**Stored items**.
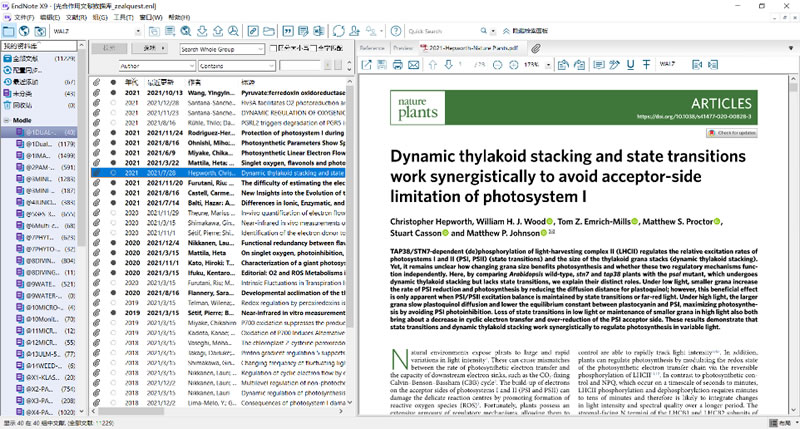Click the paperclip attach file icon

535,47
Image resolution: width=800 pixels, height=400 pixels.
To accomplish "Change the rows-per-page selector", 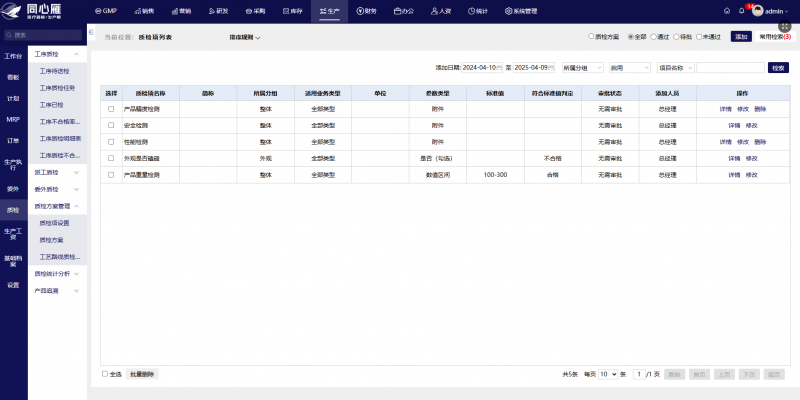I will pyautogui.click(x=608, y=374).
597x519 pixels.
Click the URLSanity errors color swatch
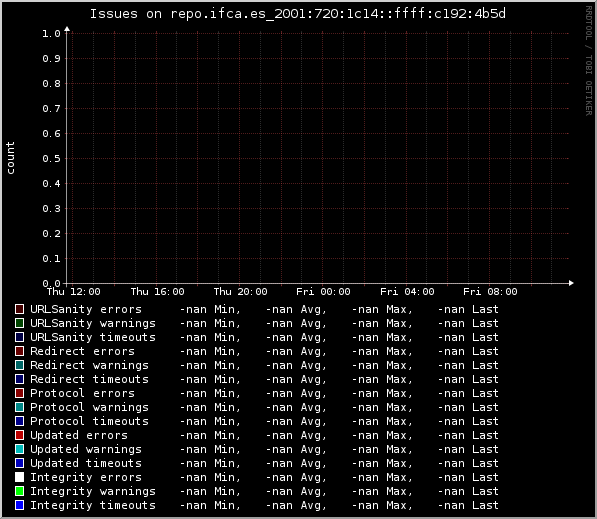[x=19, y=309]
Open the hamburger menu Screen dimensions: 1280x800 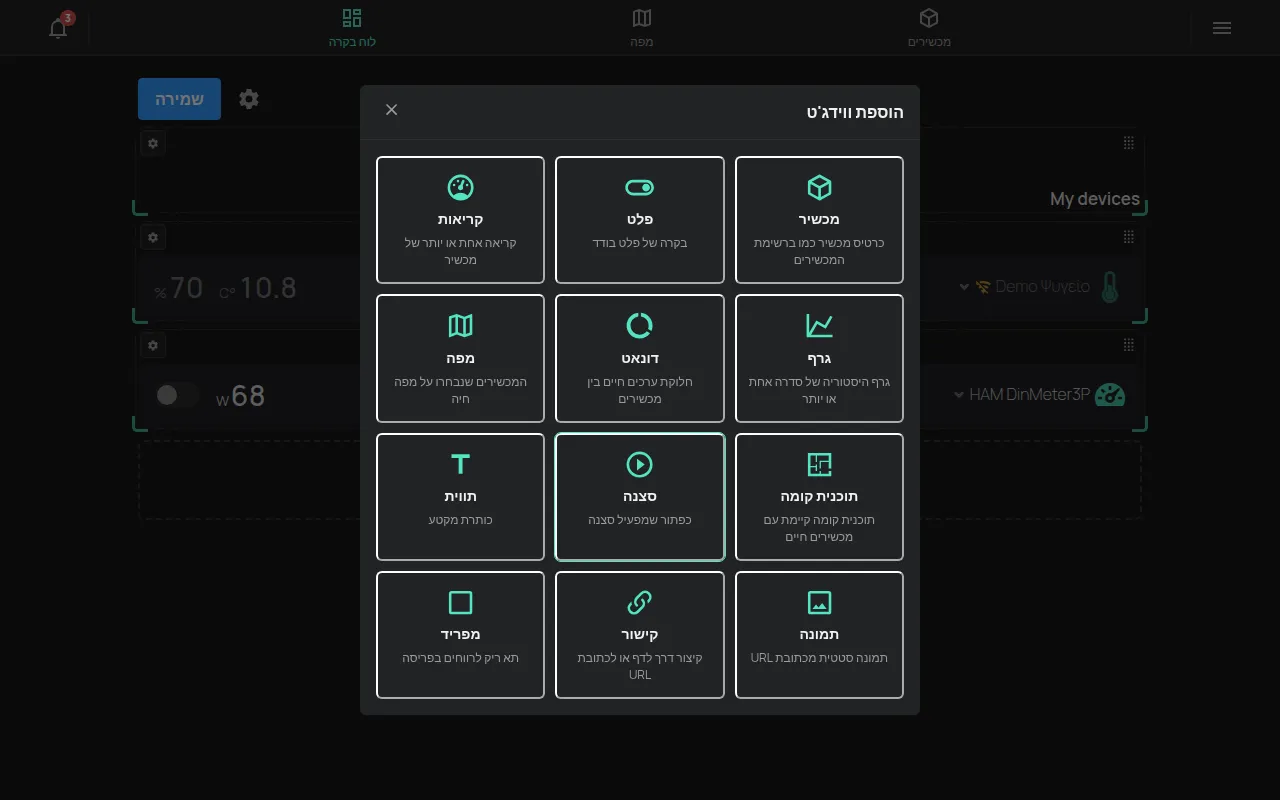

**Task to carry out**.
Only the lines from the one containing "Click the URLSanity errors color swatch" through the final line of the records should be transcribed, exactly and with no pictures.

**Task solution**.
Click the URLSanity errors color swatch
[x=19, y=309]
Open the hamburger menu Screen dimensions: 1280x800 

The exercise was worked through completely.